§ **Zadania**:
• A. Przepisz dokładnie fragment wywiadu z Kacprem Andrzejewskim od słów "Pierwszy mecz finałowy" aż do słów "punktów i bonus." włącznie.
• B. Ile punktów zdobył Kacper Andrzejewski według wywiadu o pierwszym meczu finałowym METALKAS 2. Ekstraligi?

____ Fragment dokumentu

Kacper Andrzejewski: To był jeden z moich lepszych meczów

  • M2E
  • Wywiad
08.09. 12:33
Kacper Andrzejewski: To był jeden z moich lepszych meczów

Fot. Jarosław Pabijan

Pierwszy mecz finałowy METALKAS 2. Ekstraligi pomiędzy ABRAMCZYK POLONIĄ Bydgoszcz a FOGO UNIĄ Leszno zakończył się remisem. Z dobrej strony pokazał się Kacper Andrzejewski zdobywając 6 punktów i bonus.

  • Myślę, że to był jeden z moich lepszych meczów. Tor też bardzo, ale to bardzo mi się podobał. Myślę, że całej drużynie dosyć podpasował, aczkolwiek gdzieś tam pod koniec troszeczkę błędów z naszej strony. Leszczynianie je wykorzystali i się tak potoczyło – stwierdził Kacper Andrzejewski.
  • Wydaje mi się, że nie ma co się załamywać. Jest remis. Mamy tyle samo punktów, więc tak jakby ten mecz kolejny zaczyna się od nowa, natomiast jest tylko na leszczyńskim obiekcie – dodał.
  • Obserwuj nasze profile w mediach społecznościowych

W rozmowie dla ekstraliga.pl Kacper Andrzejewski opowiedział o swoich odczuciach po meczu. – Ja się czuję bardzo dobrze. Myślę, że to był jeden z moich lepszych meczów. Tor też bardzo, ale to bardzo mi się podobał. Myślę, że całej drużynie dosyć podpasował, aczkolwiek gdzieś tam pod koniec troszeczkę błędów z naszej strony. Leszczynianie je wykorzystali i się tak potoczyło – stwierdził.

________
____ Pokazane dane

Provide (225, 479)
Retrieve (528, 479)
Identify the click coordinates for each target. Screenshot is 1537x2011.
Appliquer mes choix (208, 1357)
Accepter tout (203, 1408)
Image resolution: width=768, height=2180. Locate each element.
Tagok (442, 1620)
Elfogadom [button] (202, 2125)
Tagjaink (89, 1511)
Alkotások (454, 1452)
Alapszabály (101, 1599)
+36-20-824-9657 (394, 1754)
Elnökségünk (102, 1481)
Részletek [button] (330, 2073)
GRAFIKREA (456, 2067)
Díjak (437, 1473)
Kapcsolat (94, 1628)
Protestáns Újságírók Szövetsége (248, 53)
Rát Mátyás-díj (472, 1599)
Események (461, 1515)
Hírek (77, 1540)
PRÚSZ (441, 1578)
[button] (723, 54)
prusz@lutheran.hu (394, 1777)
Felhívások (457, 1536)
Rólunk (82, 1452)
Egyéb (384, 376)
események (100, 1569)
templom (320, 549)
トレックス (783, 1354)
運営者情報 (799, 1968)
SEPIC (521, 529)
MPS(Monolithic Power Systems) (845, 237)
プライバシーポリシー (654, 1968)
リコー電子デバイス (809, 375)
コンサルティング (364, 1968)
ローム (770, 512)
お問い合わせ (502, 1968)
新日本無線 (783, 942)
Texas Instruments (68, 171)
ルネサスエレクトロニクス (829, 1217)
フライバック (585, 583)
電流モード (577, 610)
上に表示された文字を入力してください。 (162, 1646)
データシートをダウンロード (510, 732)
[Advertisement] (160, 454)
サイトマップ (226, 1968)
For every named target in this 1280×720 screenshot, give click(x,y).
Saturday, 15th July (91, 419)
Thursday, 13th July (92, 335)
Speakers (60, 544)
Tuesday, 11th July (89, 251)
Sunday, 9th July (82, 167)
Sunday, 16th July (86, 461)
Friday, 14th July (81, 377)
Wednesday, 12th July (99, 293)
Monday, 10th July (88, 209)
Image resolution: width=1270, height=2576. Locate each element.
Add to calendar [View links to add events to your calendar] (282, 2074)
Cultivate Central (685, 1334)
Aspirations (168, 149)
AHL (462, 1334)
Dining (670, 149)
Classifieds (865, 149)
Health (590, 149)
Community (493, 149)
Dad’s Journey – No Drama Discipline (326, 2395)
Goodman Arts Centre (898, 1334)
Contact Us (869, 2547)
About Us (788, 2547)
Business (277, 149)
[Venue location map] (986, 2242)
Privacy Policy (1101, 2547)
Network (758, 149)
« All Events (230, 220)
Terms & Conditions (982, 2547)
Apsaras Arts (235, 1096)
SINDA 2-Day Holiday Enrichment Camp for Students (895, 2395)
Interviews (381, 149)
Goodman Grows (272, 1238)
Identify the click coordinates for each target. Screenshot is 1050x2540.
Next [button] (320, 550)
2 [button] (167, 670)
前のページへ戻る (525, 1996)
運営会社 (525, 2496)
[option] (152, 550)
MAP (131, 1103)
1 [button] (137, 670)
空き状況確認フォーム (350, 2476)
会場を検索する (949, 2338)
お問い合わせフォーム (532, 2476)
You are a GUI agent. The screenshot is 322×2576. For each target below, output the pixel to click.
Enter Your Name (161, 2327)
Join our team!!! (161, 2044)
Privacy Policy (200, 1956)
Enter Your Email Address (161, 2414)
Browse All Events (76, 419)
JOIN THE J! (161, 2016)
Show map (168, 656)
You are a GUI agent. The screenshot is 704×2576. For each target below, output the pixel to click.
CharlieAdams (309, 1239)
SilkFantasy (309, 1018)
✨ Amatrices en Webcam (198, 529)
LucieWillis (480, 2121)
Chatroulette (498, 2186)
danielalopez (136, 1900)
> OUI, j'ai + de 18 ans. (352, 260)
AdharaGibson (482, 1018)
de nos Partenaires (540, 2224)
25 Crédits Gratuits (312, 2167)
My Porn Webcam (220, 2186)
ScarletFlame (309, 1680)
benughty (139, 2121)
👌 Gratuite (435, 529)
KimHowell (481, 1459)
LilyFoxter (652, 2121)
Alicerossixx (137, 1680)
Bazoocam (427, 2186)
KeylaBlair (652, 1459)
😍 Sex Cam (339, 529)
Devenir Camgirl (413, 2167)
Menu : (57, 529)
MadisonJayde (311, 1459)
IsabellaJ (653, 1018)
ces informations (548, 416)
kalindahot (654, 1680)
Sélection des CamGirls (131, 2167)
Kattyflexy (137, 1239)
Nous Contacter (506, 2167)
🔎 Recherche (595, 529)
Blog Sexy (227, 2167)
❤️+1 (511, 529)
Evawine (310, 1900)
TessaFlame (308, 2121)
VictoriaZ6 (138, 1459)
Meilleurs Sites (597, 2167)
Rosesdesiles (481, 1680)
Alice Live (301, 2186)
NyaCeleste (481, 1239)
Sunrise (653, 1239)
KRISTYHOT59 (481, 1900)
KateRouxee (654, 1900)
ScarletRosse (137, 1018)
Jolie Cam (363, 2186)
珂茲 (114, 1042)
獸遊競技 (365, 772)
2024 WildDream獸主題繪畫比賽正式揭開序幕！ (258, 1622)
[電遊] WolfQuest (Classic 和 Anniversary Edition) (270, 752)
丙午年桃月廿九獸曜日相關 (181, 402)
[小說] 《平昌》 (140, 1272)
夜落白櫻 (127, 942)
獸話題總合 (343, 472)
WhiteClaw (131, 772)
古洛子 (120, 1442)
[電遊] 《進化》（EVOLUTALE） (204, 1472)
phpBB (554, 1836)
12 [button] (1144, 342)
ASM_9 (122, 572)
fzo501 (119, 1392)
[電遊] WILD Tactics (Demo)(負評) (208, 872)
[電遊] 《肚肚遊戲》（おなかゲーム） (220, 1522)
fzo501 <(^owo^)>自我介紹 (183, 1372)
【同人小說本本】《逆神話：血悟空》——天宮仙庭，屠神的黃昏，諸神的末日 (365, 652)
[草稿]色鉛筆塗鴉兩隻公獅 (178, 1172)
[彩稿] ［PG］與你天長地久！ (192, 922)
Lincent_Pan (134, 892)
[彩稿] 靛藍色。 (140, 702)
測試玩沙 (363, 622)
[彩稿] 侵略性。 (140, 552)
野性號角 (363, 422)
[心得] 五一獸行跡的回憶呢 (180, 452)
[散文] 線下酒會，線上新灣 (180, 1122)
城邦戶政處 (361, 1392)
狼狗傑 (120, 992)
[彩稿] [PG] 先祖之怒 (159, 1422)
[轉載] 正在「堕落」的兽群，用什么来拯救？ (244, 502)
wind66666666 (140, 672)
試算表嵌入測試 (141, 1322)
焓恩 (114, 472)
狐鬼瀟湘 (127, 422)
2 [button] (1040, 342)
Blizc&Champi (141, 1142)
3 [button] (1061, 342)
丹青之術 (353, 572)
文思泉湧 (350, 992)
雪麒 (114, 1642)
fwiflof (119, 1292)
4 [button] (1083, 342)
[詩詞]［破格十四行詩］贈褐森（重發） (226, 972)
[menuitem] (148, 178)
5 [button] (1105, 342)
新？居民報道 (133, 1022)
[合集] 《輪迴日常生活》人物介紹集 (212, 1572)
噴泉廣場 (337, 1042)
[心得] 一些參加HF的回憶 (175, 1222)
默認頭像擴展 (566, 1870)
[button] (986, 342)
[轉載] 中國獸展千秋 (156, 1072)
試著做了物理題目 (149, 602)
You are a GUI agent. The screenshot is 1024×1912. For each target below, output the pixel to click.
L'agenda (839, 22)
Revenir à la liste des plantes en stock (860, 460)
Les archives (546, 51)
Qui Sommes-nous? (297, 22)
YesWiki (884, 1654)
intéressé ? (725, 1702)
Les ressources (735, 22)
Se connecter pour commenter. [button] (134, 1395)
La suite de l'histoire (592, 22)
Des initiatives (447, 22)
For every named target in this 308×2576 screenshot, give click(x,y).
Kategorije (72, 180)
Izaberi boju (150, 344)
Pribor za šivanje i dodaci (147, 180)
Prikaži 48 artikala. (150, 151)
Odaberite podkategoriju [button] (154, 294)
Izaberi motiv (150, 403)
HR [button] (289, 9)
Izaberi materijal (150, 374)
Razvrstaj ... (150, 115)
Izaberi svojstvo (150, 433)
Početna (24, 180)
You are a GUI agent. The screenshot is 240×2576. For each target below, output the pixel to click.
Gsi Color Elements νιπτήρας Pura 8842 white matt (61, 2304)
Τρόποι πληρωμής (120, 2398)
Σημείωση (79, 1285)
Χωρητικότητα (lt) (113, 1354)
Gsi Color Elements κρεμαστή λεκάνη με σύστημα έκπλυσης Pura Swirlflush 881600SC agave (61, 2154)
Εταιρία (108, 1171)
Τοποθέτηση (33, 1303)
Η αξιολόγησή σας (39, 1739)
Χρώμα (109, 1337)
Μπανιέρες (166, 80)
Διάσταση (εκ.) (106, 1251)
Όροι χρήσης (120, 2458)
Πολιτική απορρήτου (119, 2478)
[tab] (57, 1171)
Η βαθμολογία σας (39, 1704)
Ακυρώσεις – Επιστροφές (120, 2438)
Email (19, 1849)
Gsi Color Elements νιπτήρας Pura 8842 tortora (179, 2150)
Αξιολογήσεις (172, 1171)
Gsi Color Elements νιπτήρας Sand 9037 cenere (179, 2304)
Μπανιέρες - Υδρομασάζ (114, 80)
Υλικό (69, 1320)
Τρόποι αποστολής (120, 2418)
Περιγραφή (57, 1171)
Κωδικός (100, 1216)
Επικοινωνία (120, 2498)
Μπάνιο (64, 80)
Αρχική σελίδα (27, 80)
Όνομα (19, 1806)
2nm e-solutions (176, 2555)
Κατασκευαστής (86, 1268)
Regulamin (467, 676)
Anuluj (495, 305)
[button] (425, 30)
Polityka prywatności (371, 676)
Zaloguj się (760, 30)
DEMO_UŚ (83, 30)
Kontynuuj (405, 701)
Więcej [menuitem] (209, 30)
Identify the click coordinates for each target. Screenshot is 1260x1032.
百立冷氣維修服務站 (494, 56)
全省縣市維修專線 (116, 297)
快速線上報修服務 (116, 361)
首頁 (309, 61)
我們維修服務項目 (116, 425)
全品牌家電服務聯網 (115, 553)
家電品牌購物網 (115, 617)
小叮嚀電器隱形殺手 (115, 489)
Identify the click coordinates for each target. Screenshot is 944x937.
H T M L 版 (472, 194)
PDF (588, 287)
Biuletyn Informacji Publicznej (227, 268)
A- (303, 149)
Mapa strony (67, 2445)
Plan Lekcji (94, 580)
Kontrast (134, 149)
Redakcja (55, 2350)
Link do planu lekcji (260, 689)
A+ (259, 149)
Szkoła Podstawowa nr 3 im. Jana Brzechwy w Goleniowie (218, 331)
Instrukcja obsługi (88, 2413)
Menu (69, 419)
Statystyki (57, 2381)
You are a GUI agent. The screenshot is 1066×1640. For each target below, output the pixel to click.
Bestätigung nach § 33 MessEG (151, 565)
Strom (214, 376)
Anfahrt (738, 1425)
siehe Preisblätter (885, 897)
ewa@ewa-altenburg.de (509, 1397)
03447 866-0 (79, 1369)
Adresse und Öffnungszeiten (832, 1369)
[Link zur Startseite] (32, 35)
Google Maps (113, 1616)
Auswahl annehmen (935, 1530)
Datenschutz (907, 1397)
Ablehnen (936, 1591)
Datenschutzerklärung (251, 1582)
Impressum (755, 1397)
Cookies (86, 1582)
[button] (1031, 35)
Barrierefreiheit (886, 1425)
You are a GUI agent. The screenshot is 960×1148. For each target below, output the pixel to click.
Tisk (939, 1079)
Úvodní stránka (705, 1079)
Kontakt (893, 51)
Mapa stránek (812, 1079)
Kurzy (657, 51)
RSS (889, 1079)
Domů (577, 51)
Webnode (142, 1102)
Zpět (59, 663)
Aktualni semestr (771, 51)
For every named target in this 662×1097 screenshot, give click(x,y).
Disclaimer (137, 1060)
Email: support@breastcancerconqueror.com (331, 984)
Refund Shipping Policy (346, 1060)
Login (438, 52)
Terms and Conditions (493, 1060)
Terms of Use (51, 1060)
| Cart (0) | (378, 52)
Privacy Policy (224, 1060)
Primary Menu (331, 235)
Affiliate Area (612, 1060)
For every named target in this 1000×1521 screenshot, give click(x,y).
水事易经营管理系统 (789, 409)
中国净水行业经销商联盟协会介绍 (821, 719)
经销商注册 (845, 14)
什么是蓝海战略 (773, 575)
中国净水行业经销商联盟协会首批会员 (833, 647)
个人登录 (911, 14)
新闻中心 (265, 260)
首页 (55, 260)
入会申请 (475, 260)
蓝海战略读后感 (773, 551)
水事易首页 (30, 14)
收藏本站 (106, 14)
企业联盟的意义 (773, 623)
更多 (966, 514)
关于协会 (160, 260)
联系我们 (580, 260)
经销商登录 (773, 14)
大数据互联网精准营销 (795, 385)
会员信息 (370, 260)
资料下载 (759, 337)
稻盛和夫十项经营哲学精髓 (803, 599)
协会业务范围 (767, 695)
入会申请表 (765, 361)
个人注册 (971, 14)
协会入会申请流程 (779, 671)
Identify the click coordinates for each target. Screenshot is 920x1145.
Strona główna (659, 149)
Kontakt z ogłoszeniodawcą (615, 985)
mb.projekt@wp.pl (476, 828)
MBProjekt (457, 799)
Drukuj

________

§ **Odpowiedzi po kolei**:
• A.
Pierwszy mecz finałowy METALKAS 2. Ekstraligi pomiędzy ABRAMCZYK POLONIĄ Bydgoszcz a FOGO UNIĄ Leszno zakończył się remisem. Z dobrej strony pokazał się Kacper Andrzejewski zdobywając 6 punktów i bonus.

• B. 6 punktów i bonus.